Delivery adapters are provided by the Notification Service, which manages notification-list and SMTP definitions and supplies the stateless per-type "deliver one notification" implementations.

Active/Standby Behavior

The NotificationOutboxActor is a singleton on the active central node. All outbox state lives in MS SQL, which is already the central HA store, so no Akka-level replication is needed (unlike the site S&F engine). On central failover the new active node resumes dispatch directly from the Notifications table — Pending rows and due Retrying rows are picked up on the next dispatcher tick.

Monitoring

KPIs

KPIs are central-computed from the Notifications table — global, with a per-source-site breakdown:

  • Queue depth — count of Pending + Retrying.
  • Stuck countPending / Retrying rows older than the configurable stuck-age threshold.
  • Parked count — count of Parked.
  • Delivered (last interval) — count of Delivered since the previous sample.
  • Oldest pending age — age of the oldest non-terminal notification.

KPIs are point-in-time, computed on demand from the table. The ~1-year row retention answers historical questions directly, so no separate time-series store is added.

Stuck Detection

A notification is stuck if it is Pending or Retrying and older than a configurable age threshold (default 10 minutes). Detection is display-only — a count KPI and a row badge. There is no automated escalation or alerting, consistent with the system-wide no-alerting policy.

Surfacing

  • Health Monitoring dashboard — headline KPI tiles: queue depth, stuck count, parked count. These are central-computed and are not part of the site health report. The site S&F notification backlog remains a separate site health metric covering the site→central leg.
  • Central UI "Notification Outbox" page — KPI tiles plus a queryable notification list: filter by status, type, source site, list, and time range; a stuck-only toggle; keyword search on subject. Parked notifications offer Retry (→ Pending, reset RetryCount / NextAttemptAt) and Discard (→ Discarded) actions.
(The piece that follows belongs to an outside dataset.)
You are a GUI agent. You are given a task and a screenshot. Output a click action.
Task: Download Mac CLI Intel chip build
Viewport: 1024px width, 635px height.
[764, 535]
Stuck rows are badged.

Configuration

The component is configured via NotificationOutboxOptions, bound from an appsettings.json section on the central host (Options pattern):

  • Dispatch interval — how often the dispatcher loop polls for due rows.
  • Stuck-age threshold — age beyond which a non-terminal notification is counted as stuck (default 10 minutes).
  • Terminal-row retention window — age after which terminal rows are removed by the daily purge job (default ~1 year).

Delivery max-retry-count and retry interval are not part of NotificationOutboxOptions — they are reused from the central SMTP configuration.

Dependencies

  • Notification Service: Provides notification-list and SMTP definitions, and the per-type delivery adapters the outbox invokes.
  • Configuration Database: Hosts the Notifications table; provides the entity POCO, repository, and EF migration for outbox persistence.
  • CentralSite Communication: Carries inbound notification submissions and acks between sites and central.
  • Health Monitoring: Consumes the outbox KPIs as central-computed headline metrics.
  • Central UI: Hosts the Notification Outbox page.

Interactions

  • Site Store-and-Forward Engine: Forwards notifications to central via the Communication Layer; the outbox ingests them and acks once persisted.
  • Notification Service: Supplies delivery adapters and resolves notification lists at delivery time.
  • Central UI: Queries the Notifications table for the Notification Outbox page and issues operator Retry/Discard actions on parked notifications.
  • Health Monitoring: Polls the outbox for KPI tiles on the health dashboard.